== TASK STATEMENT ==
Repeat the data in full. Every line must match.

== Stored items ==

****************************************

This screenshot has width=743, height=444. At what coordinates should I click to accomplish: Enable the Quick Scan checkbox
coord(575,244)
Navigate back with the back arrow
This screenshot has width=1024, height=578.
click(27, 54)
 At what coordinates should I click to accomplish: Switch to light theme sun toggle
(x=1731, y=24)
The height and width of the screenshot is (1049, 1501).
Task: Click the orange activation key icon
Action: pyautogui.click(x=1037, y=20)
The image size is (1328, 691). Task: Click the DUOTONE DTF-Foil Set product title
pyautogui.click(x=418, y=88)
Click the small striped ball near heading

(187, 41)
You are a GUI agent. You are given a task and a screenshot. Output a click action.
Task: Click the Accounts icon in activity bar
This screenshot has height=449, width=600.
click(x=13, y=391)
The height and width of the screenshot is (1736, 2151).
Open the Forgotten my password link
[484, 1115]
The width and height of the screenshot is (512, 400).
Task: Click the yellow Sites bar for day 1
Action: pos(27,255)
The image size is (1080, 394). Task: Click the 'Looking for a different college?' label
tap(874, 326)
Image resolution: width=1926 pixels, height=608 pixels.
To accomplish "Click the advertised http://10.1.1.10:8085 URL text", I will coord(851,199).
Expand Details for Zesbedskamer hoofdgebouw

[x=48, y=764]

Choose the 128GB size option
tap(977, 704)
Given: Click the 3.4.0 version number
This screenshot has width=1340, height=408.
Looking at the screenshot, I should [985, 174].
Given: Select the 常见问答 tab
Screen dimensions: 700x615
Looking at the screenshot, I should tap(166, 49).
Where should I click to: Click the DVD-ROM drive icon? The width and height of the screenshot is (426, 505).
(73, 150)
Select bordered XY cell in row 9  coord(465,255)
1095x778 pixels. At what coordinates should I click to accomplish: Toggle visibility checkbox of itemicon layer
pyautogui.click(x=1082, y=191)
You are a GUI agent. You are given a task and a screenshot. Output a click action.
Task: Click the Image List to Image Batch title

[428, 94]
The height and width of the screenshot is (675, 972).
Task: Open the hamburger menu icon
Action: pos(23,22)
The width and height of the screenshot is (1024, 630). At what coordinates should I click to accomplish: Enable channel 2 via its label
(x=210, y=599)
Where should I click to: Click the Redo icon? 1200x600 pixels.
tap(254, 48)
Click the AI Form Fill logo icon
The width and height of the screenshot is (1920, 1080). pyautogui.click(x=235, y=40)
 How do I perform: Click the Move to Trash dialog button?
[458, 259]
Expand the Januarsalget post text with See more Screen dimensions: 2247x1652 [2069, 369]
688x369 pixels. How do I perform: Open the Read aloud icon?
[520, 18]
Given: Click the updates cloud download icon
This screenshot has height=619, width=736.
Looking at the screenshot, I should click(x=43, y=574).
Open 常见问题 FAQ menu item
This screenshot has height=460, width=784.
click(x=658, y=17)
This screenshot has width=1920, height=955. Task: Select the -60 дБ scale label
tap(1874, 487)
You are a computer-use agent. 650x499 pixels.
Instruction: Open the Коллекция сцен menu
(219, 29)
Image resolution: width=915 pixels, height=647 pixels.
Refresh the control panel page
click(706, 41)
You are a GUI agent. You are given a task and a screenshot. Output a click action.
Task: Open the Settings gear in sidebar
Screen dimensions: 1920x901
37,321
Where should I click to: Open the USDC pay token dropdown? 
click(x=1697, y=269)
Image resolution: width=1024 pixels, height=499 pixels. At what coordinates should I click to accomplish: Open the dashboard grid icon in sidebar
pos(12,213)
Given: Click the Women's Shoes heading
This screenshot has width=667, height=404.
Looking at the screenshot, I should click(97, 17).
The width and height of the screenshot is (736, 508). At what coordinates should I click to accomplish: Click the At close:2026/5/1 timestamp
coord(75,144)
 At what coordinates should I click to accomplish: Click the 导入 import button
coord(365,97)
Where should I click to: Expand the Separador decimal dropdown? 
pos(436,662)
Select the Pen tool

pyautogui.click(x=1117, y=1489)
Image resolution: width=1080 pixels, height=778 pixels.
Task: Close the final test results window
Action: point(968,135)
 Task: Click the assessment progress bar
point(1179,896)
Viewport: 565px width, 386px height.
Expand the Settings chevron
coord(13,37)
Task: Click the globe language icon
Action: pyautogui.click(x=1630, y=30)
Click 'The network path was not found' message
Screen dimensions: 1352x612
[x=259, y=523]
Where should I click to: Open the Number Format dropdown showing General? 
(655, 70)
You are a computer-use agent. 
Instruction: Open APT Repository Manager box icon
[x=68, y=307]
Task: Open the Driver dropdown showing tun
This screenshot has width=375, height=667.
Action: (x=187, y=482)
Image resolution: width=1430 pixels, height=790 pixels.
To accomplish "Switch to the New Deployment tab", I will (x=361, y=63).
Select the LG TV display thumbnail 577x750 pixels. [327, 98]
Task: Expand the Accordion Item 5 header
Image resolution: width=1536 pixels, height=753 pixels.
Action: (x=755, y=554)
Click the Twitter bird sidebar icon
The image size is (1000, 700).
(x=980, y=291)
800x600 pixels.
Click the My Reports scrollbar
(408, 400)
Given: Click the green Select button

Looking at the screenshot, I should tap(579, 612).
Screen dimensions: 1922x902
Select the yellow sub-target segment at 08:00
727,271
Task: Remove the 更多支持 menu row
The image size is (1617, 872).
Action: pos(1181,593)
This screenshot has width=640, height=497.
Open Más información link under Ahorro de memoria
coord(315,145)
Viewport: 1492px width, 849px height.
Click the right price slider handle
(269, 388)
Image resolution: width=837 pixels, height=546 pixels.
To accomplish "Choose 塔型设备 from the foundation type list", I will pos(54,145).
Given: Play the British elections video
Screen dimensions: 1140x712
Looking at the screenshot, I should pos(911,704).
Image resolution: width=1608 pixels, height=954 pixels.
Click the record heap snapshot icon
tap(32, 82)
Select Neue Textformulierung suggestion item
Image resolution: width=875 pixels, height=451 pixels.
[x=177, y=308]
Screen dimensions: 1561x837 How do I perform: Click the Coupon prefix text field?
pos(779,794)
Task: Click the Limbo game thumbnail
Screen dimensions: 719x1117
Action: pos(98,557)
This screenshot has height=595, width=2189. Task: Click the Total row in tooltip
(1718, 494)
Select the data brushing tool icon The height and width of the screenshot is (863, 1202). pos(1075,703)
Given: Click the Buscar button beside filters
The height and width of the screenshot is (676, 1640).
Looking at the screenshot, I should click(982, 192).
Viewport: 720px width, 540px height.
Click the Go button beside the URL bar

****************************************

== TASK SOLUTION ==
This screenshot has width=743, height=444. At what coordinates should I click to accomplish: Enable the Quick Scan checkbox
coord(575,244)
Navigate back with the back arrow
This screenshot has width=1024, height=578.
click(27, 54)
 At what coordinates should I click to accomplish: Switch to light theme sun toggle
(x=1731, y=24)
The height and width of the screenshot is (1049, 1501).
Task: Click the orange activation key icon
Action: pyautogui.click(x=1037, y=20)
The image size is (1328, 691). Task: Click the DUOTONE DTF-Foil Set product title
pyautogui.click(x=418, y=88)
Click the small striped ball near heading

(187, 41)
You are a GUI agent. You are given a task and a screenshot. Output a click action.
Task: Click the Accounts icon in activity bar
This screenshot has height=449, width=600.
click(x=13, y=391)
The height and width of the screenshot is (1736, 2151).
Open the Forgotten my password link
[484, 1115]
The width and height of the screenshot is (512, 400).
Task: Click the yellow Sites bar for day 1
Action: pos(27,255)
The image size is (1080, 394). Task: Click the 'Looking for a different college?' label
tap(874, 326)
Image resolution: width=1926 pixels, height=608 pixels.
To accomplish "Click the advertised http://10.1.1.10:8085 URL text", I will coord(851,199).
Expand Details for Zesbedskamer hoofdgebouw

[x=48, y=764]

Choose the 128GB size option
tap(977, 704)
Given: Click the 3.4.0 version number
This screenshot has width=1340, height=408.
Looking at the screenshot, I should [985, 174].
Given: Select the 常见问答 tab
Screen dimensions: 700x615
Looking at the screenshot, I should tap(166, 49).
Where should I click to: Click the DVD-ROM drive icon? The width and height of the screenshot is (426, 505).
(73, 150)
Select bordered XY cell in row 9  coord(465,255)
1095x778 pixels. At what coordinates should I click to accomplish: Toggle visibility checkbox of itemicon layer
pyautogui.click(x=1082, y=191)
You are a GUI agent. You are given a task and a screenshot. Output a click action.
Task: Click the Image List to Image Batch title

[428, 94]
The height and width of the screenshot is (675, 972).
Task: Open the hamburger menu icon
Action: pos(23,22)
The width and height of the screenshot is (1024, 630). At what coordinates should I click to accomplish: Enable channel 2 via its label
(x=210, y=599)
Where should I click to: Click the Redo icon? 1200x600 pixels.
tap(254, 48)
Click the AI Form Fill logo icon
The width and height of the screenshot is (1920, 1080). pyautogui.click(x=235, y=40)
 How do I perform: Click the Move to Trash dialog button?
[458, 259]
Expand the Januarsalget post text with See more Screen dimensions: 2247x1652 [2069, 369]
688x369 pixels. How do I perform: Open the Read aloud icon?
[520, 18]
Given: Click the updates cloud download icon
This screenshot has height=619, width=736.
Looking at the screenshot, I should click(x=43, y=574).
Open 常见问题 FAQ menu item
This screenshot has height=460, width=784.
click(x=658, y=17)
This screenshot has width=1920, height=955. Task: Select the -60 дБ scale label
tap(1874, 487)
You are a computer-use agent. 650x499 pixels.
Instruction: Open the Коллекция сцен menu
(219, 29)
Image resolution: width=915 pixels, height=647 pixels.
Refresh the control panel page
click(706, 41)
You are a GUI agent. You are given a task and a screenshot. Output a click action.
Task: Open the Settings gear in sidebar
Screen dimensions: 1920x901
37,321
Where should I click to: Open the USDC pay token dropdown? 
click(x=1697, y=269)
Image resolution: width=1024 pixels, height=499 pixels. At what coordinates should I click to accomplish: Open the dashboard grid icon in sidebar
pos(12,213)
Given: Click the Women's Shoes heading
This screenshot has width=667, height=404.
Looking at the screenshot, I should click(97, 17).
The width and height of the screenshot is (736, 508). At what coordinates should I click to accomplish: Click the At close:2026/5/1 timestamp
coord(75,144)
 At what coordinates should I click to accomplish: Click the 导入 import button
coord(365,97)
Where should I click to: Expand the Separador decimal dropdown? 
pos(436,662)
Select the Pen tool

pyautogui.click(x=1117, y=1489)
Image resolution: width=1080 pixels, height=778 pixels.
Task: Close the final test results window
Action: point(968,135)
 Task: Click the assessment progress bar
point(1179,896)
Viewport: 565px width, 386px height.
Expand the Settings chevron
coord(13,37)
Task: Click the globe language icon
Action: pyautogui.click(x=1630, y=30)
Click 'The network path was not found' message
Screen dimensions: 1352x612
[x=259, y=523]
Where should I click to: Open the Number Format dropdown showing General? 
(655, 70)
You are a computer-use agent. 
Instruction: Open APT Repository Manager box icon
[x=68, y=307]
Task: Open the Driver dropdown showing tun
This screenshot has width=375, height=667.
Action: (x=187, y=482)
Image resolution: width=1430 pixels, height=790 pixels.
To accomplish "Switch to the New Deployment tab", I will (x=361, y=63).
Select the LG TV display thumbnail 577x750 pixels. [327, 98]
Task: Expand the Accordion Item 5 header
Image resolution: width=1536 pixels, height=753 pixels.
Action: (x=755, y=554)
Click the Twitter bird sidebar icon
The image size is (1000, 700).
(x=980, y=291)
800x600 pixels.
Click the My Reports scrollbar
(408, 400)
Given: Click the green Select button

Looking at the screenshot, I should tap(579, 612).
Screen dimensions: 1922x902
Select the yellow sub-target segment at 08:00
727,271
Task: Remove the 更多支持 menu row
The image size is (1617, 872).
Action: pos(1181,593)
This screenshot has width=640, height=497.
Open Más información link under Ahorro de memoria
coord(315,145)
Viewport: 1492px width, 849px height.
Click the right price slider handle
(269, 388)
Image resolution: width=837 pixels, height=546 pixels.
To accomplish "Choose 塔型设备 from the foundation type list", I will pos(54,145).
Given: Play the British elections video
Screen dimensions: 1140x712
Looking at the screenshot, I should pos(911,704).
Image resolution: width=1608 pixels, height=954 pixels.
Click the record heap snapshot icon
tap(32, 82)
Select Neue Textformulierung suggestion item
Image resolution: width=875 pixels, height=451 pixels.
[x=177, y=308]
Screen dimensions: 1561x837 How do I perform: Click the Coupon prefix text field?
pos(779,794)
Task: Click the Limbo game thumbnail
Screen dimensions: 719x1117
Action: pos(98,557)
This screenshot has height=595, width=2189. Task: Click the Total row in tooltip
(1718, 494)
Select the data brushing tool icon The height and width of the screenshot is (863, 1202). pos(1075,703)
Given: Click the Buscar button beside filters
The height and width of the screenshot is (676, 1640).
Looking at the screenshot, I should click(982, 192).
Viewport: 720px width, 540px height.
Click the Go button beside the URL bar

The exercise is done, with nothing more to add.